The Penguins have slowed. They should long since be trapping, then counterattacking with numbers off turnovers. Using their speed selectively. Trap in an offensive fashion.
But they won’t. They have no problem being hung with their own rope.
The speed gap between the Penguins and Edmonton when the latter visited last Tuesday was startling, the difference between the Penguins and Rangers only slightly less so.
Neither team is red-hot going into the series. The Rangers have won six of their last 10, the Penguins five.
The Rangers have stars: Shesterkin, wingers Artemi Panarin and Chris Kreider, defenseman Adam Fox and center Mika Zibanejad. They have a better and deeper defensive corps.
But the name-value Penguins will impact this series significantly one way or the other.
Sidney Crosby still is one of hockey’s five best players. He could take over. If the Penguins aren’t evidently a one-line team.
That’s where Evgeni Malkin comes in. Five-on-five, Malkin has been substandard by any metric you can manufacture. If he doesn’t step up in a big way, the Penguins are buzzard meat. It doesn’t matter who’s on his line. No excuses. Only results. Play smarter. Play better.
Kris Letang will play close to 30 minutes per game. That’s not unusual. But he’s the only Penguins defenseman who can compete physically with Kreider, who stands 6-foot-3 and weighs 223 pounds. Coach Mike Sullivan has to seek that matchup. Letang has to win it.
Sullivan isn’t one to micromanage, preferring to let talent tell. But these current Penguins don’t have enough talent. The Rangers stifled them during the regular season.
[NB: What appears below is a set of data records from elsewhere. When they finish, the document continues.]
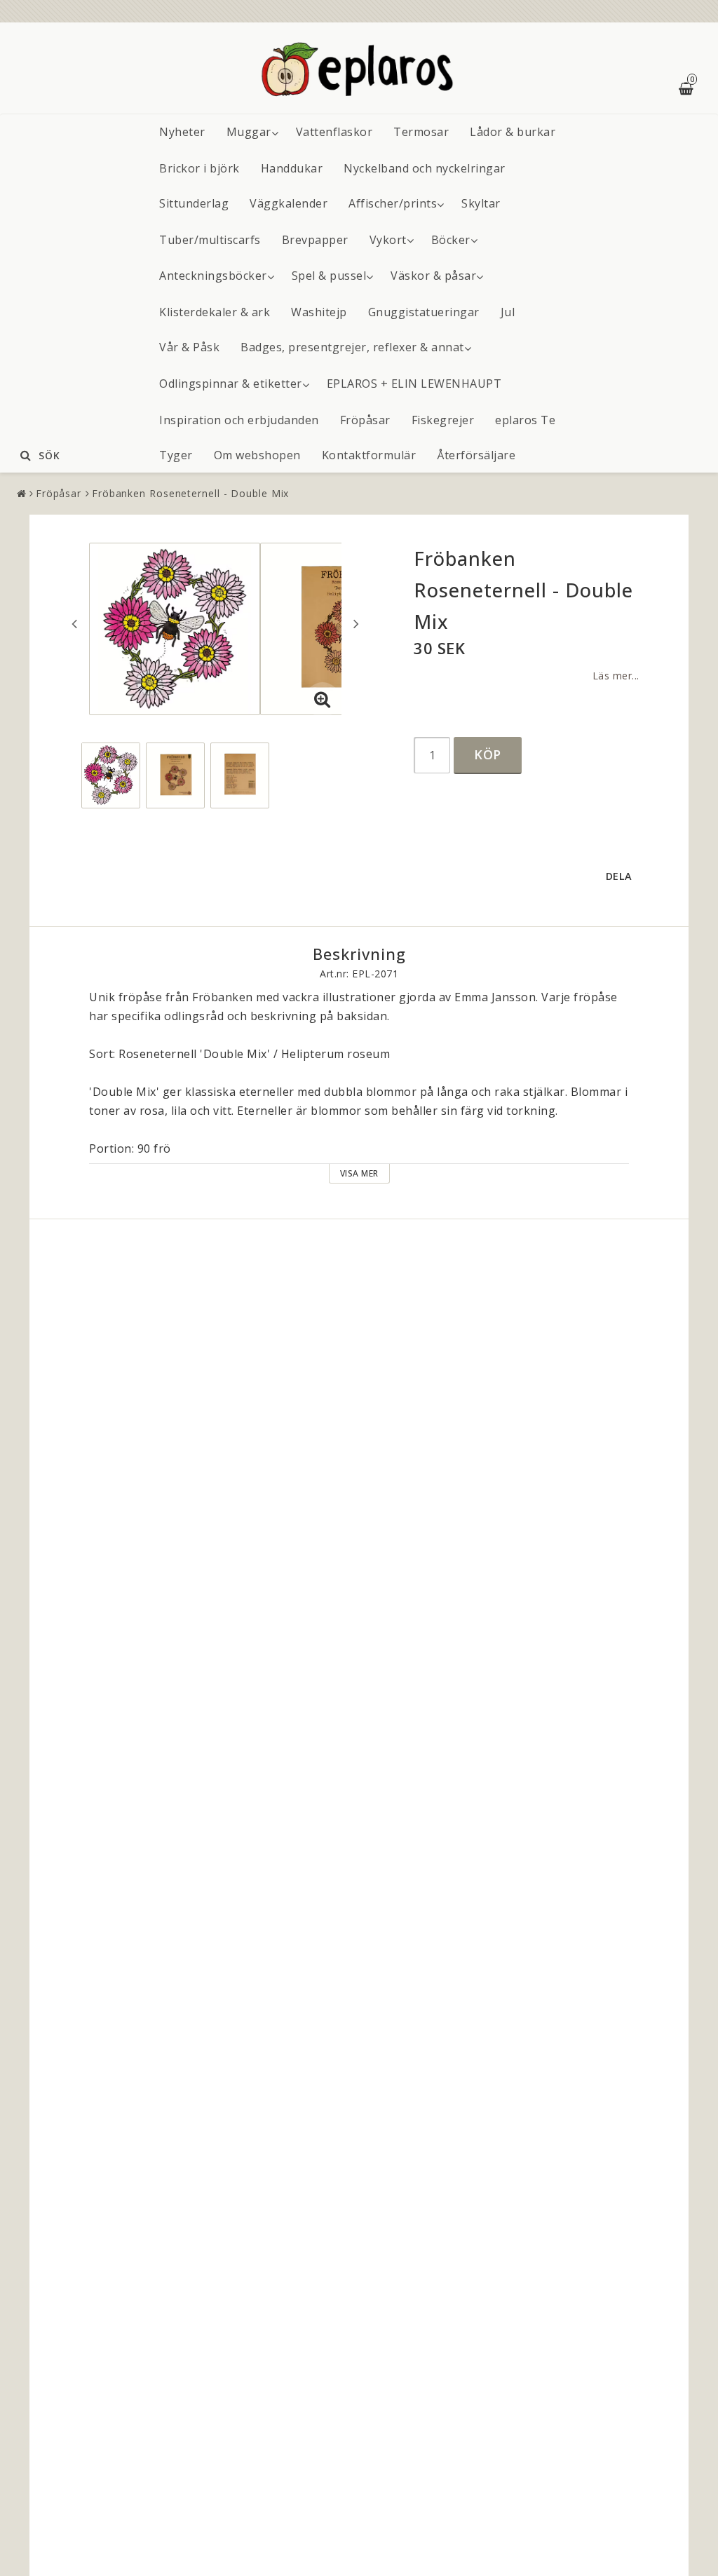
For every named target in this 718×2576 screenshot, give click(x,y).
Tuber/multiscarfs (210, 240)
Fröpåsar (365, 420)
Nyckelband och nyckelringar (425, 168)
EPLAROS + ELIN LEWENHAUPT (414, 383)
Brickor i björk (199, 168)
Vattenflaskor (334, 132)
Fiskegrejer (443, 420)
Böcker (450, 240)
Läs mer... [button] (615, 675)
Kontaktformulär (369, 455)
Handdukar (292, 168)
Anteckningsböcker (213, 275)
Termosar (421, 132)
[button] (322, 699)
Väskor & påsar (433, 275)
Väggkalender (288, 203)
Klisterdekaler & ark (214, 312)
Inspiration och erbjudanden (239, 420)
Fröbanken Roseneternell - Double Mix (190, 493)
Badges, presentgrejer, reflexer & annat (352, 347)
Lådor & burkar (512, 132)
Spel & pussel (329, 275)
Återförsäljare (476, 455)
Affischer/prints (392, 203)
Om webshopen (257, 455)
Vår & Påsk (189, 347)
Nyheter (182, 132)
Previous (74, 623)
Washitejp (319, 312)
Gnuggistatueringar (424, 312)
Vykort (388, 240)
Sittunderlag (194, 203)
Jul (508, 312)
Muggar (248, 132)
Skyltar (481, 203)
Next (356, 623)
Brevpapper (315, 240)
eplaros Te (525, 420)
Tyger (176, 455)
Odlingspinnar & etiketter (230, 383)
Sullivan needs to find a method to squeeze out wins, even if it goes against his grain.
The importance of Game 1 is overemphasized in any series. In this series, it can’t be.
If the Penguins don’t immediately prove they can play with the Rangers and DeSmith doesn’t immediately prove he can play in the playoffs, this series won’t be competitive. The regular-season games mostly weren’t.
Lose Game 1, the series might not go six. Lose Game 1 convincingly, it could be a sweep.